Document extract:
Die Stadt hinter dem Strom (The city beyond the river) is a German language existentialist novel by Hermann Kasack, published in 1947 in Berlin. It is considered one of the most important novels written in Germany after World War II, dealing with the horrors of Nazi Germany, along with works such as Thomas Mann's Doctor Faustus and Günter Grass' The Tin Drum.

History
Hermann Kasack described a "Schreckensvision" (horror vision) initiating the writing of the novel: "'Ich sah die Flächen einer gespenstischen Ruinenstadt, die sich ins Unendliche verlor und in der sich die Menschen wie Scharen von gefangenen Puppen bewegten." (I saw a vast ruined city, extending endlessly, in which people moved about like imprisoned puppets). Kasack wrote the novel in two periods, first during the war from 1942 to 1944, then after the war in 1946. Kasack had not left Nazi Germany, but remained in what was later described as "Innere Emigration" (inner emigration). He shows the individual, helpless in an incomprehensible society, questioning existence.

A shortened version of the novel was published in the Berlin newspaper Der Tagesspiegel in 1946 before the complete novel was published in 1947. The novel was well received and soon translated to several languages. The first translation to English by Peter De Mendelssohn was published in 1953 by Longman in London and New York. A revised version of 1956 was published in 1960.

Kasack's fictional vision of a city shows similarities to Ernst Jünger's Heliopolis.

In 1949 Kasack was awarded the Fontane Prize of the city of Berlin for this work. He was the first recipient of this prize. Kasack himself used the novel as the base for an opera libretto. The work Die Stadt hinter dem Strom, termed an "Oratorische Oper" (Oratorio Opera), by Hans Vogt was premiered at the Hessisches Staatstheater Wiesbaden in 1955.

Plot
The protagonist is the orientalist Dr. Robert Lindhoff, introduced to the reader just as Robert. He travels by railroad on a mission which is unclear to him to a foreign city, which appears as strange and incomprehensible. He meets people whom he believes to be dead, such as his father and his beloved Anna.

Requests:
1. Which people does the article on Die Stadt hinter dem Strom name, other than Hermann Kasack himself and the characters of the novel?
2. Do these statements agree with the article on Die Stadt hinter dem Strom? For each, answer yes or no and quote the deciding words. (a) The first English translation of the novel appeared in 1953. (b) Kasack left Nazi Germany while writing the novel. (c) Kasack was the second person to receive the Fontane Prize of the city of Berlin.
3. Write the next part of the article on Die Stadt hinter dem Strom, picking up after its final sentence.

Dataset extract:
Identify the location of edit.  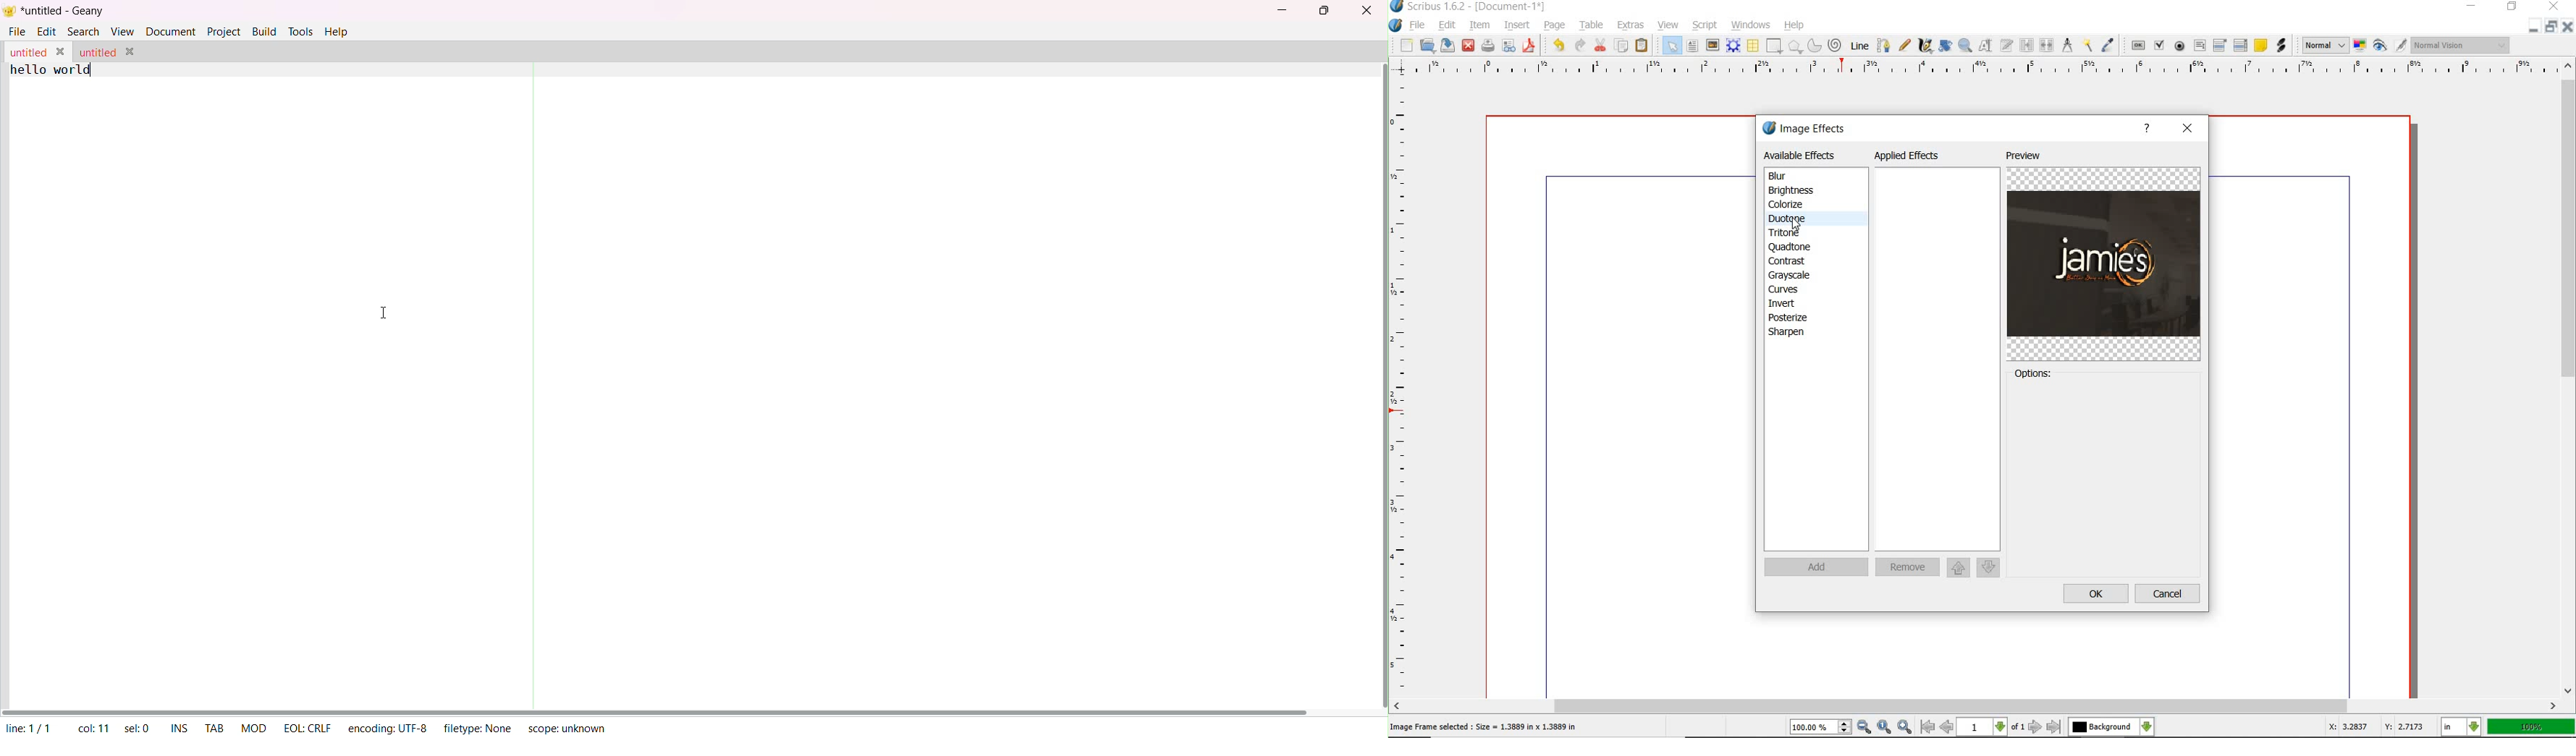
(48, 32). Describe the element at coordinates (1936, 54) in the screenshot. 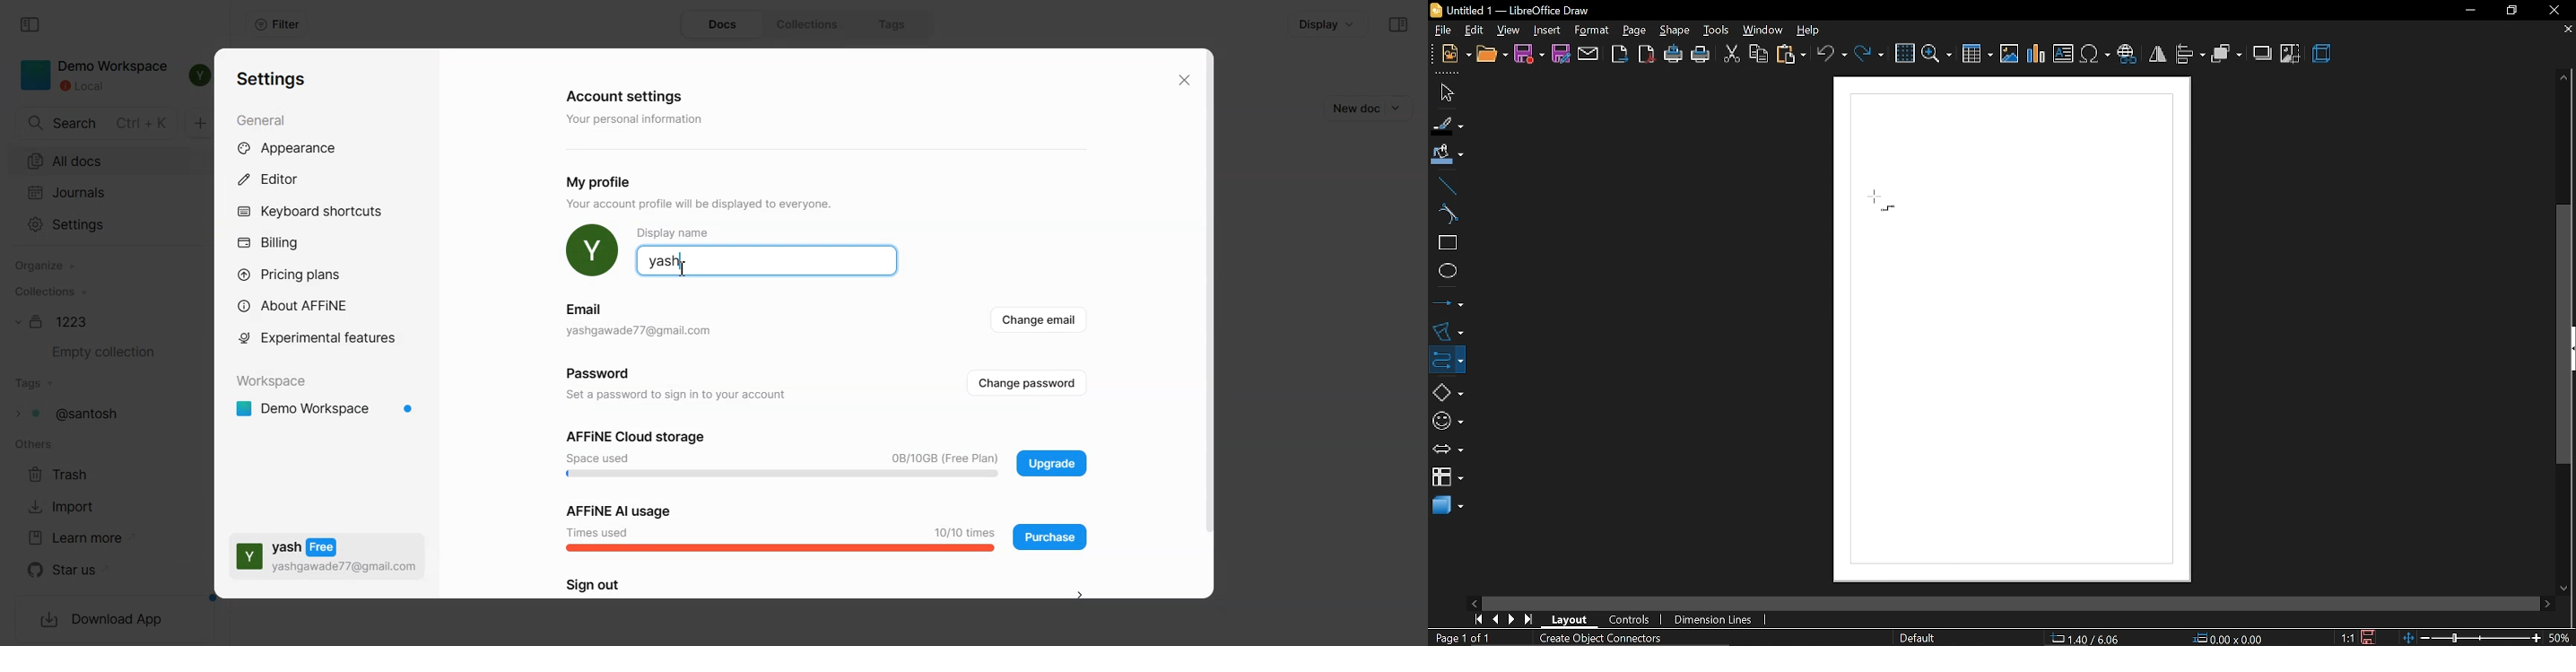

Responses to the tasks:
1. Thomas Mann, Günter Grass, Peter De Mendelssohn, Ernst Jünger, Hans Vogt

2.
(a) Yes: "The first translation to English by Peter De Mendelssohn was published in 1953 by Longman in London and New York."
(b) No: "Kasack had not left Nazi Germany, but remained in what was later described as "Innere Emigration" (inner emigration)."
(c) No: "He was the first recipient of this prize."

3.
Robert receives the order from an invisible authority of the city to write a "Chronik" (chronicle) of the city. Robert is called the Chronicler, and he explores the city, partly on his own, partly guided. The city is a megalopolis under a cloudless sky, full of catacombs, without music. Its people appear more and more strange and incomprehensible to him. The people resemble shadows and perform senseless, repetitive and destructive tasks. Two factories employ many of them, one producing building blocks from dust, one destroying building blocks to dust. Robert feels unable to write the chronicle. The authority who ordered it thanks him anyway for his work full of insight.

Back in his home country, Robert travels restlessly, lecturing on the sense of life. In the end he travels to the city, as in the beginning.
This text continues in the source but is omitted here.